Photo: Giovanni Rufino/©2011 The CW Network, LLC. All Rights Reserved
Photo: Giovanni Rufino/©2011 The CW Network, LLC. All Rights Reserved

This week’s return of the Greatest Show of Our Time once again established that Blair can only forgive Chuck when it’s convenient, Vanessa looks more and more homeless by the episode, and Dan has already begun to stake out his next conquest (and member of the Rhodes family) for another bout of incest. When you weren’t commenting on the sad state of Dair and Raina’s new role as the official cleavage of the show, you took issue with an Intel Doris Day/Greta Garbo snafu and appreciated Cece and William’s ability to hold their liquor.
Next week marks the arrival of Prince Louis and hopefully the finale of GG’s pathetic attempt to make Dair happen. It’s time to let that coupling rest in peace.

Without further ado, here is this week’s recap of the recap, brought to you by laurenzee.
---------------
**SHORT EXERCISE**
Do the following statements agree with the recap? Answer yes or no for each and quote the words of the recap that decide it.
1. Prince Louis is due to arrive next week.
2. The writer hopes the show keeps the Dair pairing going.
3. Readers appreciated Cece and William's ability to hold their liquor.

**DATASET EXCERPT**
---------------
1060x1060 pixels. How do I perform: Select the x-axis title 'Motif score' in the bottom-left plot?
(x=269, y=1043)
---------------
**ANSWER**
1. Yes: "Next week marks the arrival of Prince Louis"
2. No: "It’s time to let that coupling rest in peace."
3. Yes: "appreciated Cece and William’s ability to hold their liquor"